Clac… trocito de madera.
Clac… trocito de madera.
Y así en un bucle temporal, hasta que, a golpe de formón descubrí, por primera vez, que la materia es finita y que, si sigues saltando trocitos de madera, llega un momento, irremediablemente, que acabas viendo la mesa en la que está apoyado tu trabajo de manualidades.
La verdad, no sé ni como aprobé aquel curso.
Fue pasando el tiempo, y, al contrario que el buen vino, mis dotes para el “bricolajjj” no fueron a mejor.
En B.U.P. lo pasé fatal con el dibujo, daba igual que fuese técnico o a mano alzada.
No había lámina que no presentase un borrón hermoso.
Ni trabajo en la clase “de hogar” (algo así como “101. – manualidades para torpes”) que no tuviera algún pegote extra de pegamento.
Y no me lo explico, porque a empeño e interés, no me ganaba nadie.
Incluso una vez me esforcé en casa, “reparando” un joystick de mi vetusto Amstrad, resucitándolo de la muerte, utilizando como carcasa una caja de cartón, y como pulsadores unos timbres que compré con mis ahorros en la ferretería de mi barrio.
Y que decir de mis primeras soldaduras como estudiante de teleco, en circuito impreso, rebosantes de estaño hasta decir basta…
Es algo que ni yo mismo entiendo, porque si pasamos “al dominio informático”, como el que pasa del domino temporal al de la frecuencia, mis algoritmos son bastante limpios y claros.
Cualquier otro parkinsoniano hubiera tenido la excusa perfecta para dejarlo y decir, ¡que lo haga otro!
De hecho, yo mismo, llevaba ya más de dos años sin barnizar las ventanas de mi piso.
Justo desde que empezaron mis temblores.
Miraba por el cristal y veía, impotente, como se iba deteriorando su madera, con cada golpe de lluvia y de rayo de Sol.
Sé que podía haber llamado a algún pintor, pero algo en mi interior me decía que no, que debía esperar.
Hasta que, a mediados de la semana pasada, me decidí.
Busqué por internet los materiales, y, a base de “briconsejos” en YouTube, memoricé lo que debía hacer.
El viernes compré los materiales en la droguería de debajo de mi casa.
Al día siguiente, por la mañana, tuve que volver a hacer una visita relámpago, para, como no, y para no perder las costumbres, comprar más materiales, porque me había olvidado la mitad.

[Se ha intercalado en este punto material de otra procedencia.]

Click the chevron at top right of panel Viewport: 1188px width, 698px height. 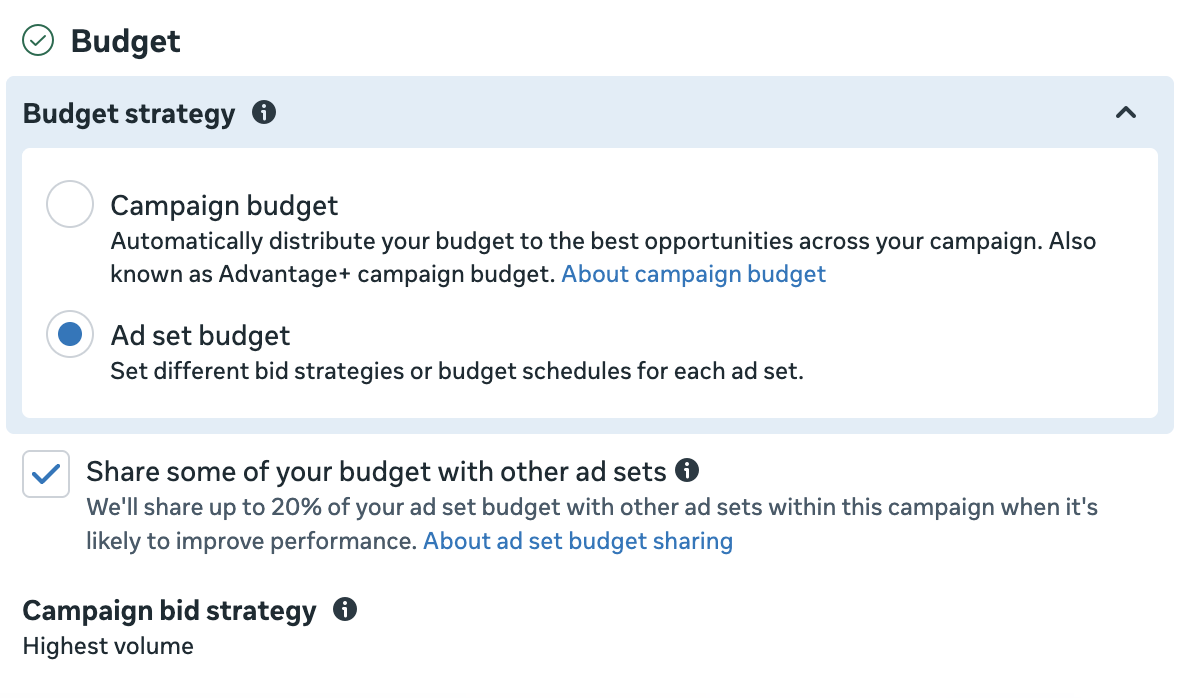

A golpe de decapante y de lija, primero manual, para no molestar a los vecinos, y después con la lijadora eléctrica, cuando ya dolorido y agotado por el cansancio me daba exactamente igual, comprobé que mi cuerpo reaccionaba bien.
Y no era por los efluvios del disolvente.
No, no era por eso.
Comprobé que conseguía concentrarme, sin temblar demasiado, a pesar de los tirones que daba el endiablado aparato.
Que utilizaba mis dos manos de manera indistinta, según los requerimientos de la postura.
Que mi mano derecha no se agarrotaba demasiado, y que, incluso, el ejercicio físico me hacía bien.
Que disfrutaba con el calor que me daba en la cara y con el sudor que recorría mi cuerpo.
No sin poco esfuerzo, a base de horas, conseguí quitar todo el barniz viejo y sanear la castigada madera.
Llego el turno de la nueva pintura, y, aunque la impaciencia me consumía por dentro, respeté los tiempos de secado, aprovechando para limpiar algún que otro pegote desprendido, de manera totalmente involuntaria.
Hoy, un poco antes de escribir esto, he terminado de revisar las ventanas.
No será la mejor obra del mundo, no lo pongo en duda.
Pero la he realizado yo, superando mis temores y, sobre todo, mis limitaciones.
Y, por una vez, y sin que sirva de precedente, he terminado mi trabajo de “bricolaje”.
“Bricolaje”
Con sólo una “j”, y pronunciando con fuerza la “e” final.